Some patients in the data have more than one encounters, we need to make sure to remove the multiple patient visits because that might cause bias in our predictions. For that reason we remove all the visits by a patient other than their first visit (i.e., index visit).

In [None]:
# Check for readmitted patients and remove all visits other than the 1st visit
#patients = data['patient_nbr']
#data[patients.isin(patients[patients.duplicated()])]

In [None]:
#dropping the patients encounters other than 1st visit
data = data.drop_duplicates(subset= ['patient_nbr'], keep = 'first')
data.shape

Variables like admission_type_id, discharge_despotion_id etc does not have any intrinsic value associated with them. So we make them categorical variables.

In [None]:
# coercing the admission_type_id, discharge_disposition_id, admission_source_id diag_1_category, \
# max_glu_serum, A1Cresult into categorical since the magnitudes does not have any intrinsic value
data['admission_type_id'] = data['admission_type_id'].astype('object')
data['admission_source_id'] = data['admission_source_id'].astype('object')
data['discharge_disposition_id'] = data['discharge_disposition_id'].astype('object')
data['diag_1_category'] = data['diag_1_category'].astype('object')
data['max_glu_serum'] = data['max_glu_serum'].astype('object')
data['A1Cresult'] = data['A1Cresult'].astype('object')

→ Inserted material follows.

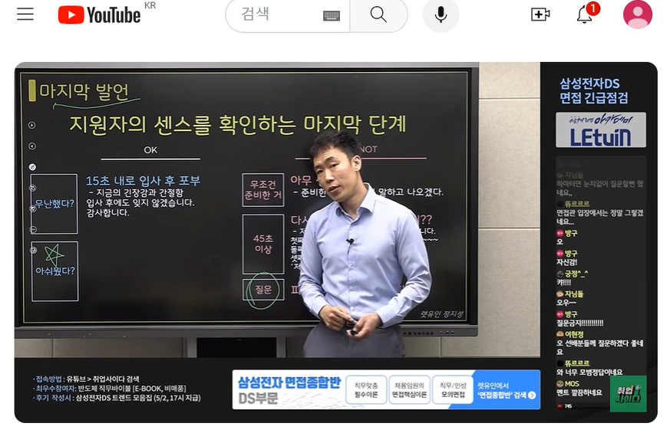
Task: Go to YouTube home via logo
Action: tap(99, 15)
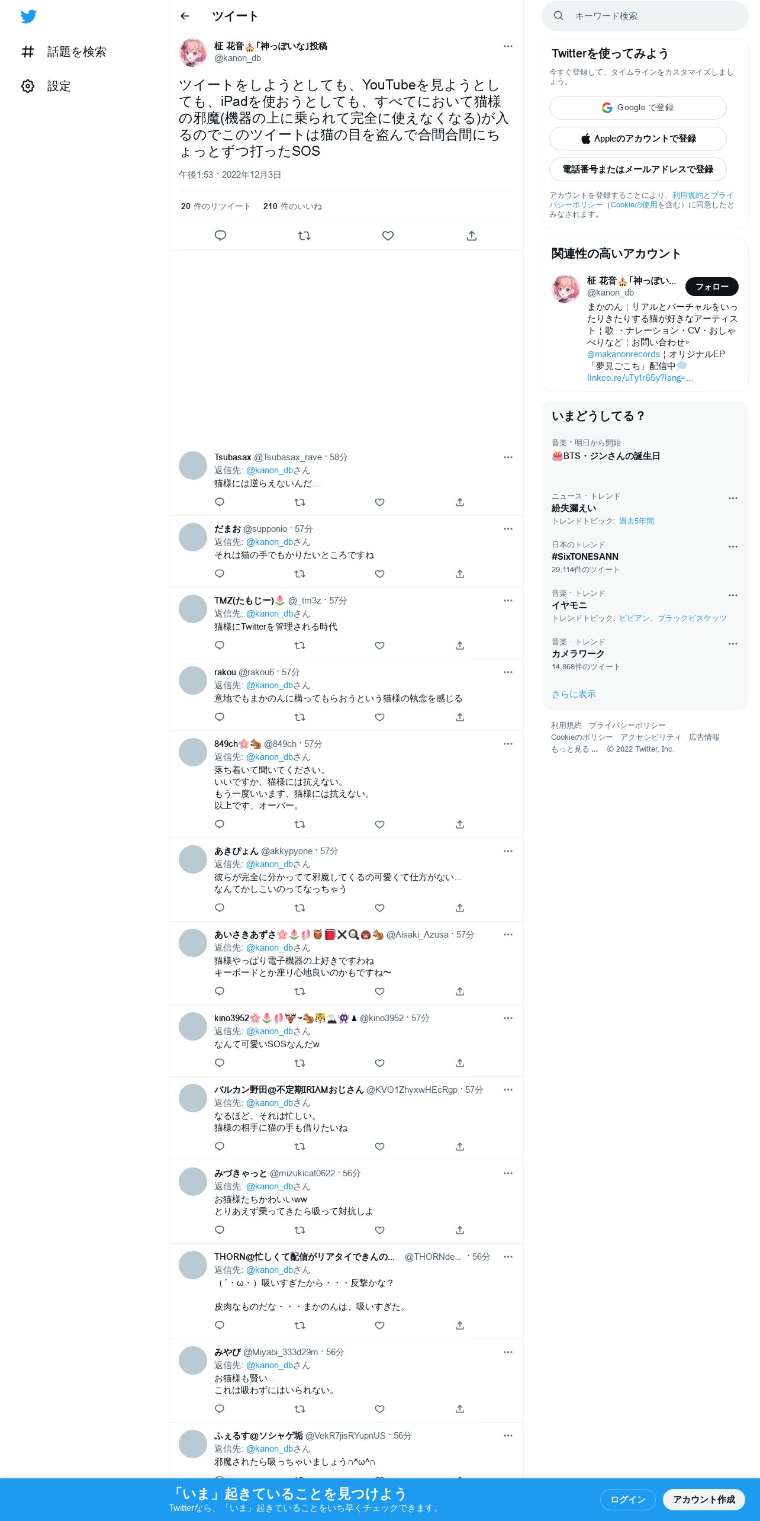Click the reply icon under main tweet
Viewport: 760px width, 1521px height.
click(220, 236)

Features like encounter_id, patient_nbr are for identity purpose and do not contribute towards predictions, so we remove them from analysis. Variables like number_outpatient, number_emergency are being used to create new variable which are being used for analysis. So we can remove other unnecessary variables.

In [None]:
#list(data)

In [None]:
# creating a list for unnecessary columns
delete_columns = ['encounter_id','patient_nbr','number_outpatient','number_emergency','number_inpatient',\
                 'metformin','repaglinide','nateglinide','chlorpropamide','glimepiride','acetohexamide','glipizide'\
                  ,'glyburide','tolbutamide','pioglitazone','rosiglitazone','acarbose','miglitol','troglitazone' \
                  ,'tolazamide','insulin','glyburide-metformin','glipizide-metformin','glimepiride-pioglitazone',\
                  'metformin-rosiglitazone','metformin-pioglitazone','diag_1']

In [None]:
#dropping the unnecessary columns
data.drop(delete_columns, inplace=True, axis=1)

In [None]:
data.head()

In [None]:
#import numpy as np
#import seaborn as sns
#%matplotlib inline
from scipy.stats import kurtosis
from scipy.stats import skew
from matplotlib import pyplot as plt
import warnings
warnings.filterwarnings('ignore')

In [None]:
#creating a list of categorical and numeric lists
categorical=data.select_dtypes(include=['object'])
numeric=data.select_dtypes(exclude=['object'])
print(categorical.columns.values)
print(numeric.columns.values)

In [None]:
# creating dummies for all the categorical variables and deleting the original columns
nominal_columns = ['race', 'admission_type_id', 'discharge_disposition_id','admission_source_id' ,'diag_1_category'\
                  , 'max_glu_serum', 'A1Cresult']
dummy_df = pd.get_dummies(data[nominal_columns])
data = pd.concat([data, dummy_df], axis=1)
data = data.drop(nominal_columns, axis=1)

In [None]:
#list(data)

In [None]:
data.head()

## Prepare training/test datasets

In [None]:
data1 = data

In [None]:
data1

In [None]:
y = data1['readmitted']

In [None]:
X = data1.drop('readmitted',axis=1)

In [None]:
X_train, X_test, Y_train, Y_test = train_test_split(X, y, test_size=0.20, random_state=42)

## Decision Tree

In [None]:
from sklearn.tree import DecisionTreeClassifier
from sklearn.metrics import classification_report, f1_score, accuracy_score, precision_score, recall_score

Precision (also called positive predictive value) \
Recall (also known as sensitivity) \
F1 Score = 2 * (Precision * Recall) / (Precision + Recall)

In [None]:
#from sklearn.model_selection import cross_val_score

#performance = []
#for max_depth in [2,3,5,7,10]:
#    dTree = DecisionTreeClassifier(criterion='entropy', class_weight = "balanced", max_depth=max_depth)
#    performance.append((max_depth, np.mean(cross_val_score(dTree, X_train, Y_train, cv = 10, scoring = "f1_micro"))))

In [None]:
#print(performance)
#print("The best tree size is: ") 
#str(sorted(performance, key = lambda x: x[1])[-1][0])

In [None]:
#X_train

In [None]:
from sklearn.model_selection import cross_val_score, KFold

dTree = DecisionTreeClassifier(criterion='entropy', class_weight='balanced', max_depth = 5)
#kf = KFold(n_splits=10, shuffle=True, random_state=0)
dTree.fit(X_train, Y_train)

print("Test Results:")
y_prediction = dTree.predict(X_test)
print(classification_report(Y_test, y_prediction))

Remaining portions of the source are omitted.